* **WORK TO BE COMPLETED**
Set down again exactly the lines of the listing below that fall between the line holding "The width and height of the screenshot is (1059, 694)." and the line holding "Open the Chrome", inclusive.

* **DATA SUPPLIED**
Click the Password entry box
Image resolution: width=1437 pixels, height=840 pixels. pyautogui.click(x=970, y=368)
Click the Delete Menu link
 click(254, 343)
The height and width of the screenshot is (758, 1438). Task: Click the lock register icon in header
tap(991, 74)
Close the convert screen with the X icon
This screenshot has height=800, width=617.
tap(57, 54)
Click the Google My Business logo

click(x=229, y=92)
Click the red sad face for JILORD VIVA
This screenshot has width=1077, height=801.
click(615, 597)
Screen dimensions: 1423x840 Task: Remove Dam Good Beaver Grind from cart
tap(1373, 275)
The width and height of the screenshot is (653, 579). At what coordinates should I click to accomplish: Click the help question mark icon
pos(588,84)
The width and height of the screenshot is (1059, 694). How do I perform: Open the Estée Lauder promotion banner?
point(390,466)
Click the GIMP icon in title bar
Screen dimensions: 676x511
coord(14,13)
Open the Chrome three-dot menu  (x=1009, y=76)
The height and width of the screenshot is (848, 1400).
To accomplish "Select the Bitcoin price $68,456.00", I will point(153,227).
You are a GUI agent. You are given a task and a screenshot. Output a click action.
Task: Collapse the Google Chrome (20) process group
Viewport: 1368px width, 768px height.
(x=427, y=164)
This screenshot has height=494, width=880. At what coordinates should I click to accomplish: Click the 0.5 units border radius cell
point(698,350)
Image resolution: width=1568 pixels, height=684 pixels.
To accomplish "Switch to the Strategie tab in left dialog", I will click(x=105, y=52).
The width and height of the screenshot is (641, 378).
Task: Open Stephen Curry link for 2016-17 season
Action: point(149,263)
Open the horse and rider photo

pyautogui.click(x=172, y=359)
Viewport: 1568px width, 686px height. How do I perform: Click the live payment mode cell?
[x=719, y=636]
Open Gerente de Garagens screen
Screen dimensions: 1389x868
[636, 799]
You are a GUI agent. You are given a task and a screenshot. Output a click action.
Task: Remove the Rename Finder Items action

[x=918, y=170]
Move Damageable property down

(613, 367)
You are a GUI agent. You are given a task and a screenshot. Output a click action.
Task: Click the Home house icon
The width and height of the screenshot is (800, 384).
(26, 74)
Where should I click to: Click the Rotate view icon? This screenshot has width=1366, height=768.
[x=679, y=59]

* **EXERCISE RESULT**
The width and height of the screenshot is (1059, 694). How do I perform: Open the Estée Lauder promotion banner?
point(390,466)
Click the GIMP icon in title bar
Screen dimensions: 676x511
coord(14,13)
Open the Chrome three-dot menu  (x=1009, y=76)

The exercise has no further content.